Hugging Face Adds Mutable Storage Buckets for AI Projects

April 20, 20262 min read

TL;DR

New S3-style object storage uses Xet deduplication to speed up ML workflows and cut storage costs for teams.

Managing machine learning artifacts like checkpoints and processed datasets often involves mutable, high-throughput storage needs that traditional version control systems like Git struggle to handle efficiently. Hugging Face has introduced Storage Buckets to address this gap, providing a mutable, S3-like object storage solution integrated directly into the Hub. This new feature is designed for scenarios where users need to write fast, overwrite files, sync directories, and remove stale data without the constraints of a versioned repository. Buckets offer a non-versioned container that lives under user or organization namespaces, with standard permissions and browser accessibility, making them a practical alternative for dynamic AI workloads.

Buckets are built on Xet, Hugging Face's chunk-based storage backend, which fundamentally changes how data is stored by breaking content into chunks and deduplicating across files. This approach means that when uploading a processed dataset similar to a raw one or storing successive model checkpoints with frozen parts, many chunks already exist, so Buckets skip redundant bytes. This in less bandwidth usage, faster transfers, and more efficient storage, which is particularly beneficial for ML pipelines that constantly produce related artifacts like raw and processed data, checkpoints, and Agent traces. For Enterprise customers, billing is based on deduplicated storage, directly reducing costs while improving speed.

To enhance performance for distributed training and large-scale pipelines, Buckets include a pre-warming feature that allows users to bring data closer to their compute regions.

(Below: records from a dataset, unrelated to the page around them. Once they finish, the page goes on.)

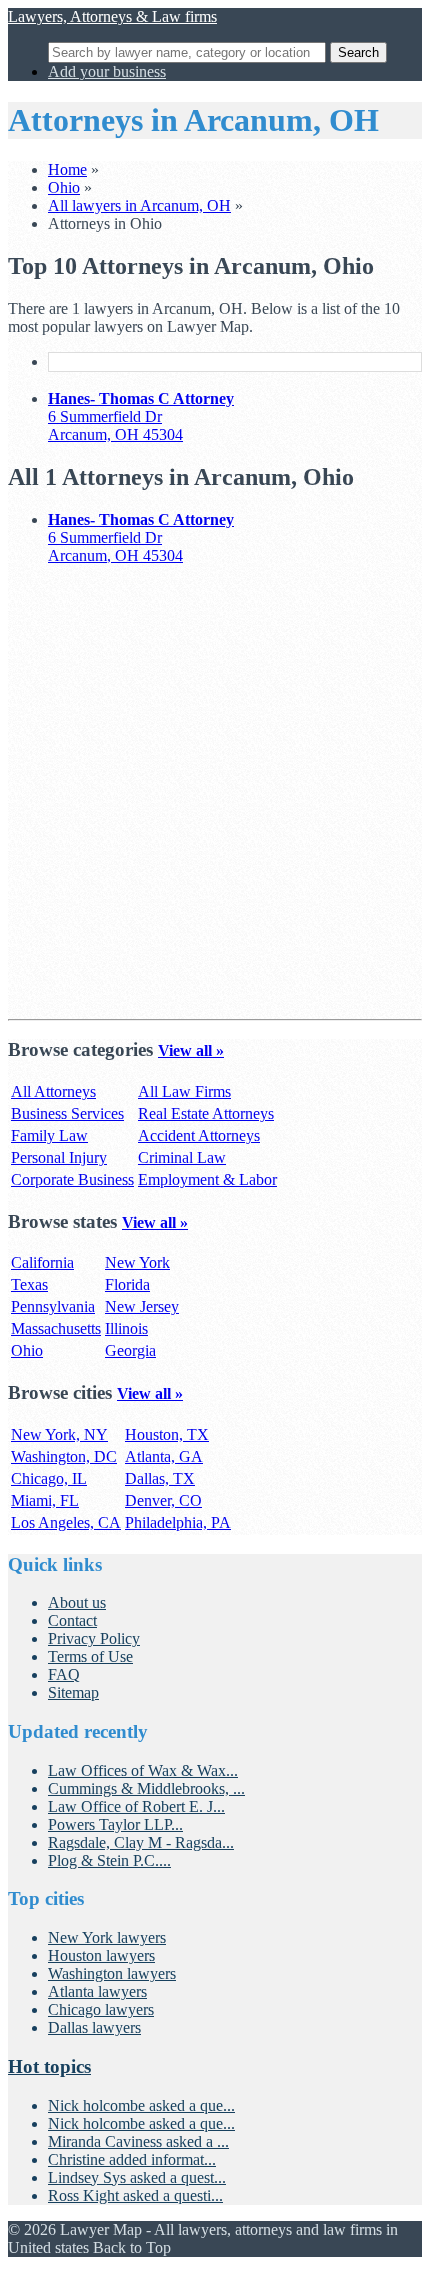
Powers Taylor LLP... (115, 1824)
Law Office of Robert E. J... (136, 1806)
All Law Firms (184, 1091)
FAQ (64, 1674)
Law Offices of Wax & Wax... (143, 1770)
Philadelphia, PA (178, 1522)
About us (77, 1602)
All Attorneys (53, 1091)
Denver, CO (163, 1500)
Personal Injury (59, 1157)
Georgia (130, 1350)
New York (137, 1262)
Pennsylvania (53, 1306)
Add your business (107, 71)
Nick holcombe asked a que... (141, 2105)
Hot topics (49, 2066)
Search (358, 52)
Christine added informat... (132, 2159)
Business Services (67, 1113)
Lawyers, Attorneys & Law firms (112, 16)
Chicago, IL (49, 1478)
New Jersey (142, 1306)
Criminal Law (182, 1157)
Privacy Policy (94, 1638)
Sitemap (73, 1692)
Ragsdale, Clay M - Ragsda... (141, 1842)
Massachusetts (56, 1328)
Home (67, 169)
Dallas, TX (160, 1478)
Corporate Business (72, 1179)
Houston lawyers (101, 1955)
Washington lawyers (112, 1973)
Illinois (126, 1328)
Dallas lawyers (94, 2027)
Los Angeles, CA (66, 1522)
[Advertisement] (215, 796)
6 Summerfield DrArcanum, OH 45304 (141, 416)
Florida (127, 1284)
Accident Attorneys (199, 1135)
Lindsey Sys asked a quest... (137, 2177)
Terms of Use (90, 1656)
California (42, 1262)
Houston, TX (167, 1434)
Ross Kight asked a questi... (135, 2195)
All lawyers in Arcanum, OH (139, 205)
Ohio (64, 187)
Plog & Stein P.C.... (109, 1860)
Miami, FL (45, 1500)
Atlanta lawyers (97, 1991)
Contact (72, 1620)
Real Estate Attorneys (206, 1113)
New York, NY (59, 1434)
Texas (29, 1284)
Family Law (49, 1135)
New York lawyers (107, 1937)
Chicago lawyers (101, 2009)
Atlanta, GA (164, 1456)
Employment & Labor (207, 1179)
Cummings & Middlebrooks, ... (146, 1788)
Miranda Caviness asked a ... (138, 2141)
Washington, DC (64, 1456)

By declaring where data is needed, Buckets ensure it is already in place when jobs start, avoiding cross-region reads that can slow throughput. This is especially useful for training clusters requiring fast access to large datasets or checkpoints and for multi-region setups where different pipeline parts run in different clouds. Hugging Face is partnering with AWS and GCP initially, with plans to add more cloud providers in the future, expanding global storage capabilities.

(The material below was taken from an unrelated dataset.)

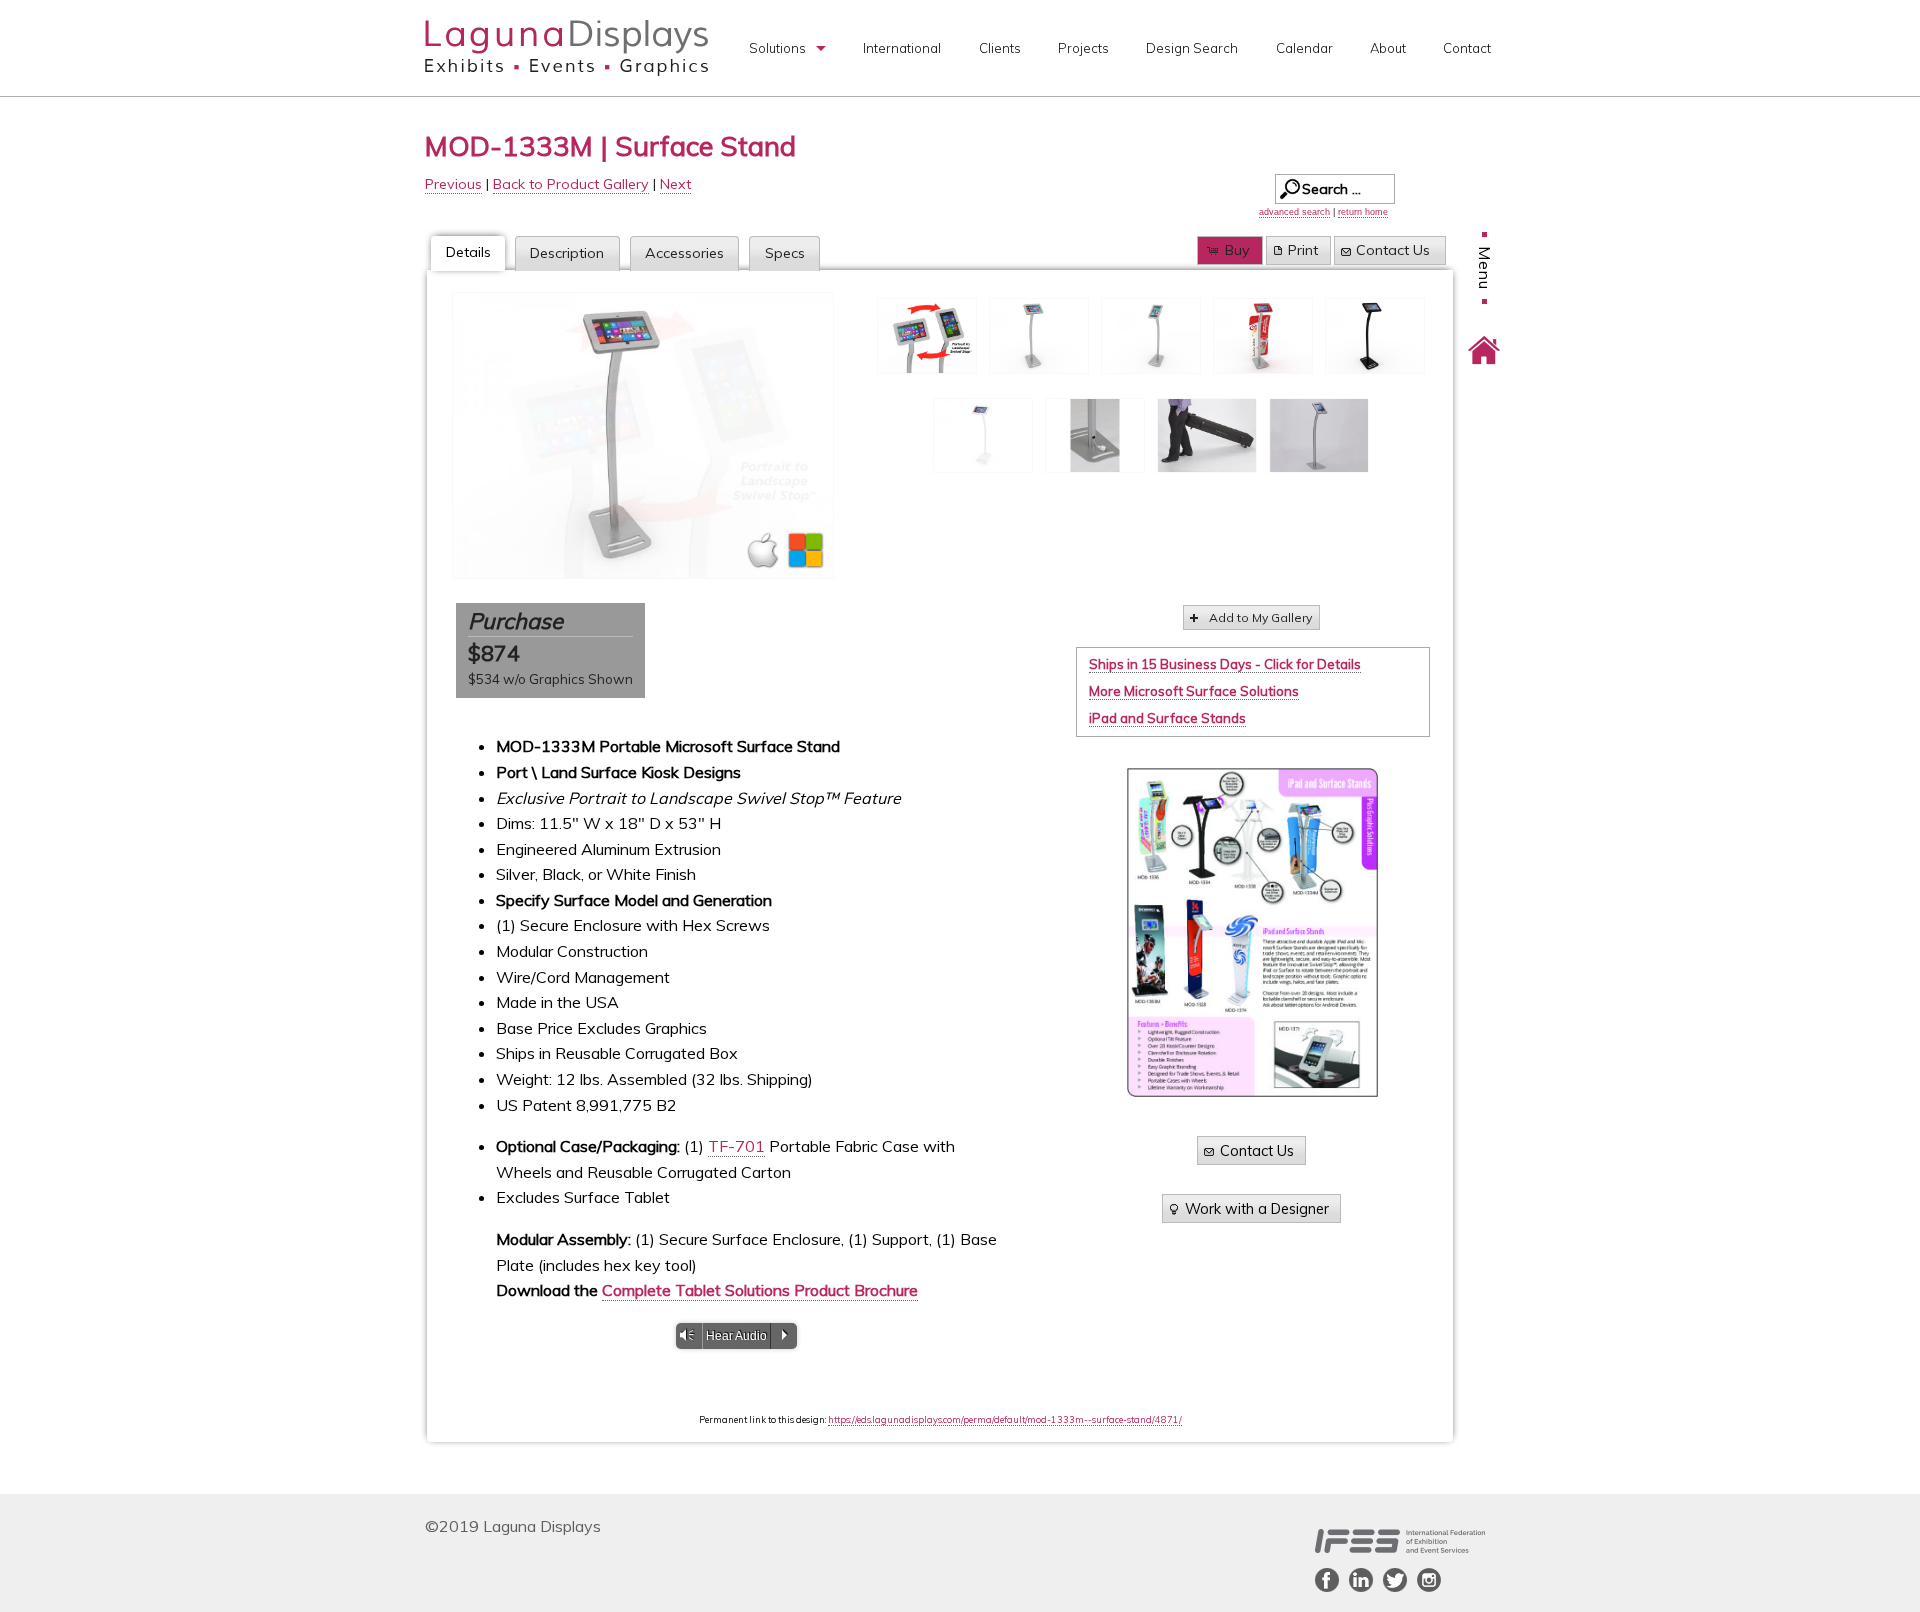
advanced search (1294, 212)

Users can quickly set up and manage Buckets through the CLI, with operations like creating a bucket and syncing directories taking under two minutes. The CLI supports previewing transfers with a dry-run option to see what will happen before execution and allows saving plans for later review. For programmatic integration, Python and JavaScript clients are available, enabling batch uploads, selective downloads, and deletes within training scripts or web applications. Additionally, Buckets work with fsspec-compatible filesystems, allowing libraries like pandas, Polars, and Dask to access Bucket contents using standard filesystem operations without extra setup.

Buckets serve as a fast, mutable layer for artifacts in motion, while versioned model or dataset repos handle stable deliverables. On the roadmap, Hugging Face plans to support direct transfers between Buckets and repos in both directions, such as promoting final checkpoint weights into a model repo or committing processed shards into a dataset repo. This separation maintains distinct working and publishing layers while fitting into a continuous Hub-native workflow, as tested during a private beta with partners like Jasper, Arcee, IBM, and PixAI, whose feedback helped shape the feature.

Storage Buckets are included in existing Hub storage plans, with free accounts offering starter storage and PRO and Enterprise plans providing higher limits. The primary goal is to fuel data-heavy AI workflows, and while a cold-storage tier for archival needs has been discussed internally, it is not on the short-term roadmap. This launch positions Buckets as a solution for keeping more of the ML workflow in one place on the Hub, offering a familiar S3-style model optimized for AI artifacts and a clear path to final publication.